### SOURCE MATERIAL ###

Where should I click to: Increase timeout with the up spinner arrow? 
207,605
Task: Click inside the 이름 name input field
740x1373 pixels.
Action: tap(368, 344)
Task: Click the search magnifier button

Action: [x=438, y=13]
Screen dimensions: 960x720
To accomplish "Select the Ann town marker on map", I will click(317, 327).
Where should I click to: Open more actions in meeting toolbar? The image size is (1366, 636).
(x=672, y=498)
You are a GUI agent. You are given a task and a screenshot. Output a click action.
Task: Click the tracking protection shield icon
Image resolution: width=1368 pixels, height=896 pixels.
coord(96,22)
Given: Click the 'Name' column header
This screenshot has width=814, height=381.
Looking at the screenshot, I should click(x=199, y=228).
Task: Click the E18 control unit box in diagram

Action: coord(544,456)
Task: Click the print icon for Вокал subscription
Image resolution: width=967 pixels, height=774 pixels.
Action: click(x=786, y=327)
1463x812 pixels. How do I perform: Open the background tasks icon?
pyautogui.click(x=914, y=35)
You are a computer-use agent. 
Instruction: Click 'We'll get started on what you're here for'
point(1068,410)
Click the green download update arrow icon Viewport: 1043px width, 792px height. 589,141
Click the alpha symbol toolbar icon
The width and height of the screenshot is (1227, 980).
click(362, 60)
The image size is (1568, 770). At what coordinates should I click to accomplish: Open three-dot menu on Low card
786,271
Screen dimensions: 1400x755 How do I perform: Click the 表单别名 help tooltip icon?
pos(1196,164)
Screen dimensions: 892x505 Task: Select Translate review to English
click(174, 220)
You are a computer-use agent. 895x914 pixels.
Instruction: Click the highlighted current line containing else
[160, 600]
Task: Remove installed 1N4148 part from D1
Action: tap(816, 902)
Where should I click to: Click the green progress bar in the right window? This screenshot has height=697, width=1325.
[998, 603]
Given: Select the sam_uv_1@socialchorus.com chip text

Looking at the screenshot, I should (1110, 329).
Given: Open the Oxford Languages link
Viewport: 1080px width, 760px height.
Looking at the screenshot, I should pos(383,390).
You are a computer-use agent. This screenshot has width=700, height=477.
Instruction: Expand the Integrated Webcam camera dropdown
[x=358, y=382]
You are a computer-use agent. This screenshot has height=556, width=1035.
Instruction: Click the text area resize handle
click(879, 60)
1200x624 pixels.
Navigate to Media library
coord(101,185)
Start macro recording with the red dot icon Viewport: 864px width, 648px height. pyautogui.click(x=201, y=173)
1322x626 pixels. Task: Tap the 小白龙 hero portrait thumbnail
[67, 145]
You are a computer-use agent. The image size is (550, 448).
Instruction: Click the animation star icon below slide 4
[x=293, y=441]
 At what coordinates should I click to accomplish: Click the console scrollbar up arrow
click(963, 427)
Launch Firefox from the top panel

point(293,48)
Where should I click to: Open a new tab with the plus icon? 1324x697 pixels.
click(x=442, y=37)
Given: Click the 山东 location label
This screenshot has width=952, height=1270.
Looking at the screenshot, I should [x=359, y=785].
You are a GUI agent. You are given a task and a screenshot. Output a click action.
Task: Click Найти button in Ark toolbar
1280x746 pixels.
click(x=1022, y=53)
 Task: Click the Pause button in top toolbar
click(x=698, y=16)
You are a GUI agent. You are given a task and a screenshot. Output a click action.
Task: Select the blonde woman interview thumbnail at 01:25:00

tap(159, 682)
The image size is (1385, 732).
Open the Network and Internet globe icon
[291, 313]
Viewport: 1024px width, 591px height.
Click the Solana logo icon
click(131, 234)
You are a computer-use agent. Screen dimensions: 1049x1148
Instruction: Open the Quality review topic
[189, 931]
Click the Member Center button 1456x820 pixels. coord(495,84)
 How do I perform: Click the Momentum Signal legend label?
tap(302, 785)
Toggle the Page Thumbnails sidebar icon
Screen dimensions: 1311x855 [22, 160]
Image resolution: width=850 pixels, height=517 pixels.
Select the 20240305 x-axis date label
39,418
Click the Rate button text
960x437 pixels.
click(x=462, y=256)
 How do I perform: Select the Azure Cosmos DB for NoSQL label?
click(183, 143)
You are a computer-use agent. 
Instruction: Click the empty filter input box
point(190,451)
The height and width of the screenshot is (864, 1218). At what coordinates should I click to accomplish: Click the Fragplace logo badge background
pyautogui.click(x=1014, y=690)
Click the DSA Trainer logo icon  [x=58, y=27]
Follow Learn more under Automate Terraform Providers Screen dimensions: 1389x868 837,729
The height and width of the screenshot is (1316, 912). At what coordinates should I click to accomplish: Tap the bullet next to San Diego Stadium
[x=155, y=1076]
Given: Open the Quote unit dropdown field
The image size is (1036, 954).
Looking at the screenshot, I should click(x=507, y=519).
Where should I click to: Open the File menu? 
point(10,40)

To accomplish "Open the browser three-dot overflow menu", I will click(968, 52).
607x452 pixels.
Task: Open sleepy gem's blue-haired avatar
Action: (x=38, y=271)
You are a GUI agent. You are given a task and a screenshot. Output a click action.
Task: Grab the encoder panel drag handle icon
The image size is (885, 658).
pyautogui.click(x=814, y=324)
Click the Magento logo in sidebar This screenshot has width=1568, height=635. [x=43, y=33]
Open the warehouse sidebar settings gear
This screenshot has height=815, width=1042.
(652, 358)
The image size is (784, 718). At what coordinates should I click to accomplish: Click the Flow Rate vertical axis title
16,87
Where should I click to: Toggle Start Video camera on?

###

WORK ORDER: Every entry above should be duplicated exactly.

RESULT:
Where should I click to: Increase timeout with the up spinner arrow? 
207,605
Task: Click inside the 이름 name input field
740x1373 pixels.
Action: tap(368, 344)
Task: Click the search magnifier button

Action: [x=438, y=13]
Screen dimensions: 960x720
To accomplish "Select the Ann town marker on map", I will click(317, 327).
Where should I click to: Open more actions in meeting toolbar? The image size is (1366, 636).
(x=672, y=498)
You are a GUI agent. You are given a task and a screenshot. Output a click action.
Task: Click the tracking protection shield icon
Image resolution: width=1368 pixels, height=896 pixels.
coord(96,22)
Given: Click the 'Name' column header
This screenshot has width=814, height=381.
Looking at the screenshot, I should click(x=199, y=228).
Task: Click the E18 control unit box in diagram

Action: coord(544,456)
Task: Click the print icon for Вокал subscription
Image resolution: width=967 pixels, height=774 pixels.
Action: click(x=786, y=327)
1463x812 pixels. How do I perform: Open the background tasks icon?
pyautogui.click(x=914, y=35)
You are a computer-use agent. 
Instruction: Click 'We'll get started on what you're here for'
point(1068,410)
Click the green download update arrow icon Viewport: 1043px width, 792px height. 589,141
Click the alpha symbol toolbar icon
The width and height of the screenshot is (1227, 980).
click(362, 60)
The image size is (1568, 770). At what coordinates should I click to accomplish: Open three-dot menu on Low card
786,271
Screen dimensions: 1400x755 How do I perform: Click the 表单别名 help tooltip icon?
pos(1196,164)
Screen dimensions: 892x505 Task: Select Translate review to English
click(174, 220)
You are a computer-use agent. 895x914 pixels.
Instruction: Click the highlighted current line containing else
[160, 600]
Task: Remove installed 1N4148 part from D1
Action: tap(816, 902)
Where should I click to: Click the green progress bar in the right window? This screenshot has height=697, width=1325.
[998, 603]
Given: Select the sam_uv_1@socialchorus.com chip text

Looking at the screenshot, I should (1110, 329).
Given: Open the Oxford Languages link
Viewport: 1080px width, 760px height.
Looking at the screenshot, I should pos(383,390).
You are a computer-use agent. This screenshot has width=700, height=477.
Instruction: Expand the Integrated Webcam camera dropdown
[x=358, y=382]
You are a computer-use agent. This screenshot has height=556, width=1035.
Instruction: Click the text area resize handle
click(879, 60)
1200x624 pixels.
Navigate to Media library
coord(101,185)
Start macro recording with the red dot icon Viewport: 864px width, 648px height. pyautogui.click(x=201, y=173)
1322x626 pixels. Task: Tap the 小白龙 hero portrait thumbnail
[67, 145]
You are a computer-use agent. The image size is (550, 448).
Instruction: Click the animation star icon below slide 4
[x=293, y=441]
 At what coordinates should I click to accomplish: Click the console scrollbar up arrow
click(963, 427)
Launch Firefox from the top panel

point(293,48)
Where should I click to: Open a new tab with the plus icon? 1324x697 pixels.
click(x=442, y=37)
Given: Click the 山东 location label
This screenshot has width=952, height=1270.
Looking at the screenshot, I should [x=359, y=785].
You are a GUI agent. You are given a task and a screenshot. Output a click action.
Task: Click Найти button in Ark toolbar
1280x746 pixels.
click(x=1022, y=53)
 Task: Click the Pause button in top toolbar
click(x=698, y=16)
You are a GUI agent. You are given a task and a screenshot. Output a click action.
Task: Select the blonde woman interview thumbnail at 01:25:00

tap(159, 682)
The image size is (1385, 732).
Open the Network and Internet globe icon
[291, 313]
Viewport: 1024px width, 591px height.
Click the Solana logo icon
click(131, 234)
You are a computer-use agent. Screen dimensions: 1049x1148
Instruction: Open the Quality review topic
[189, 931]
Click the Member Center button 1456x820 pixels. coord(495,84)
 How do I perform: Click the Momentum Signal legend label?
tap(302, 785)
Toggle the Page Thumbnails sidebar icon
Screen dimensions: 1311x855 [22, 160]
Image resolution: width=850 pixels, height=517 pixels.
Select the 20240305 x-axis date label
39,418
Click the Rate button text
960x437 pixels.
click(x=462, y=256)
 How do I perform: Select the Azure Cosmos DB for NoSQL label?
click(183, 143)
You are a computer-use agent. 
Instruction: Click the empty filter input box
point(190,451)
The height and width of the screenshot is (864, 1218). At what coordinates should I click to accomplish: Click the Fragplace logo badge background
pyautogui.click(x=1014, y=690)
Click the DSA Trainer logo icon  [x=58, y=27]
Follow Learn more under Automate Terraform Providers Screen dimensions: 1389x868 837,729
The height and width of the screenshot is (1316, 912). At what coordinates should I click to accomplish: Tap the bullet next to San Diego Stadium
[x=155, y=1076]
Given: Open the Quote unit dropdown field
The image size is (1036, 954).
Looking at the screenshot, I should click(x=507, y=519).
Where should I click to: Open the File menu? 
point(10,40)

To accomplish "Open the browser three-dot overflow menu", I will click(968, 52).
607x452 pixels.
Task: Open sleepy gem's blue-haired avatar
Action: (x=38, y=271)
You are a GUI agent. You are given a task and a screenshot. Output a click action.
Task: Grab the encoder panel drag handle icon
The image size is (885, 658).
pyautogui.click(x=814, y=324)
Click the Magento logo in sidebar This screenshot has width=1568, height=635. [x=43, y=33]
Open the warehouse sidebar settings gear
This screenshot has height=815, width=1042.
(652, 358)
The image size is (784, 718). At what coordinates should I click to accomplish: Click the Flow Rate vertical axis title
16,87
Where should I click to: Toggle Start Video camera on?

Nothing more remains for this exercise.